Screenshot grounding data
• • •

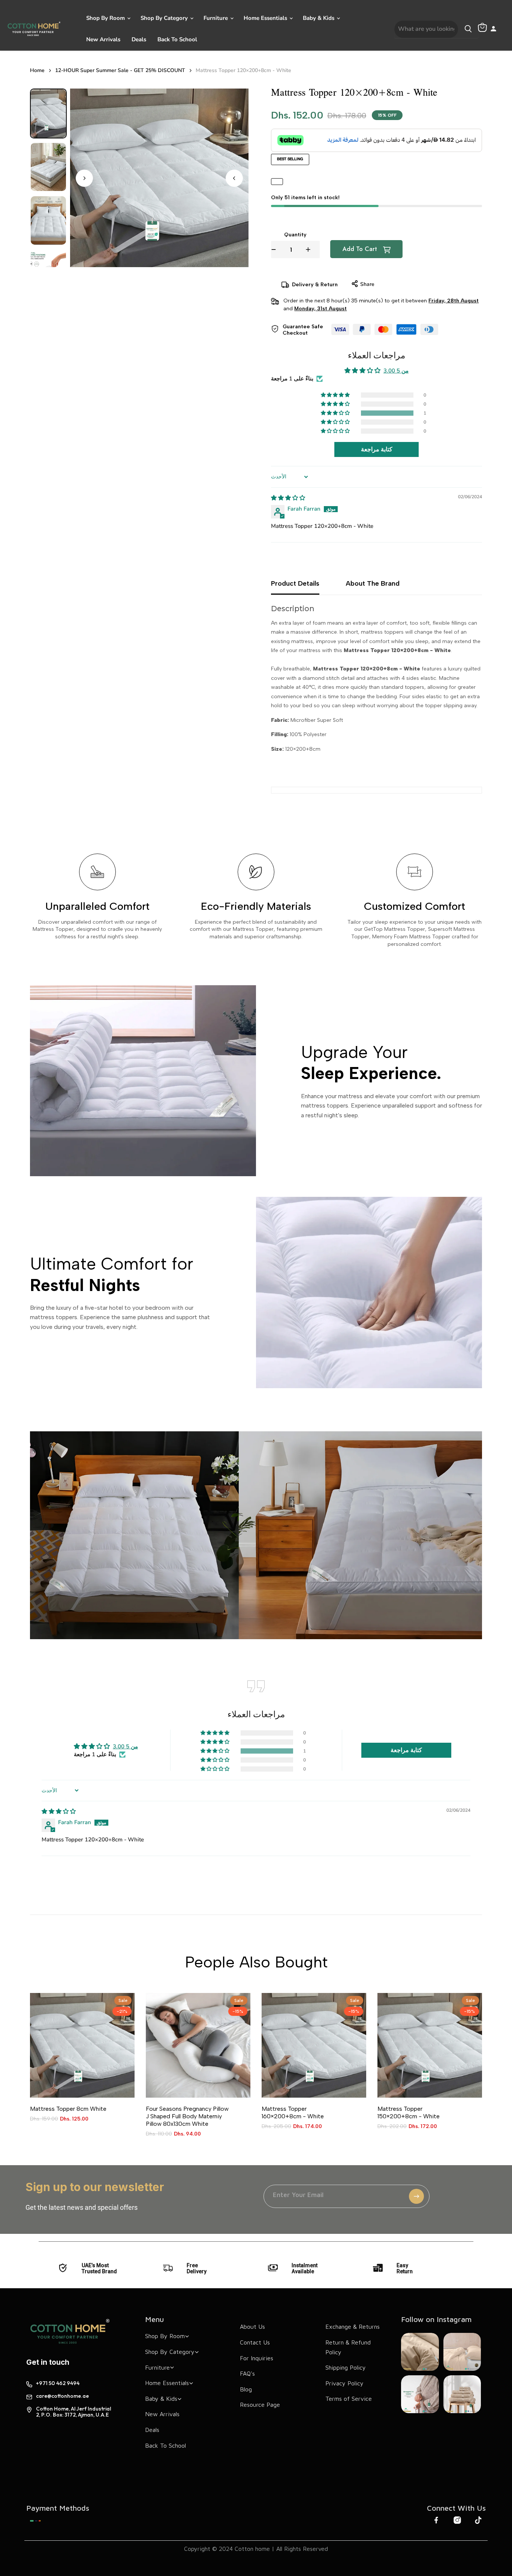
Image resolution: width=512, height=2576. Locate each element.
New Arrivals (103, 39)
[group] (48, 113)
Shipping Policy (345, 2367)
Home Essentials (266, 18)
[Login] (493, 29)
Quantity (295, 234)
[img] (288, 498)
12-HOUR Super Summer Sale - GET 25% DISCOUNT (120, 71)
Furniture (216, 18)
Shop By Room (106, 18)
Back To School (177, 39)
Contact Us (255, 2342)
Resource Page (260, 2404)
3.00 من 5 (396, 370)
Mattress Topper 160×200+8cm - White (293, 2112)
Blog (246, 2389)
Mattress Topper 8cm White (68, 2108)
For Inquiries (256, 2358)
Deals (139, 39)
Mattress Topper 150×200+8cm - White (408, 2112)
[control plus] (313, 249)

• • •

# Exercise description:
What you return should match the records line for line, minus the pictures.

# Answer to this task:
Image resolution: width=512, height=2576. Locate each element.
New Arrivals (103, 39)
[group] (48, 113)
Shipping Policy (345, 2367)
Home Essentials (266, 18)
[Login] (493, 29)
Quantity (295, 234)
[img] (288, 498)
12-HOUR Super Summer Sale - GET 25% DISCOUNT (120, 71)
Furniture (216, 18)
Shop By Room (106, 18)
Back To School (177, 39)
Contact Us (255, 2342)
Resource Page (260, 2404)
3.00 من 5 (396, 370)
Mattress Topper 160×200+8cm - White (293, 2112)
Blog (246, 2389)
Mattress Topper 8cm White (68, 2108)
For Inquiries (256, 2358)
Deals (139, 39)
Mattress Topper 150×200+8cm - White (408, 2112)
[control plus] (313, 249)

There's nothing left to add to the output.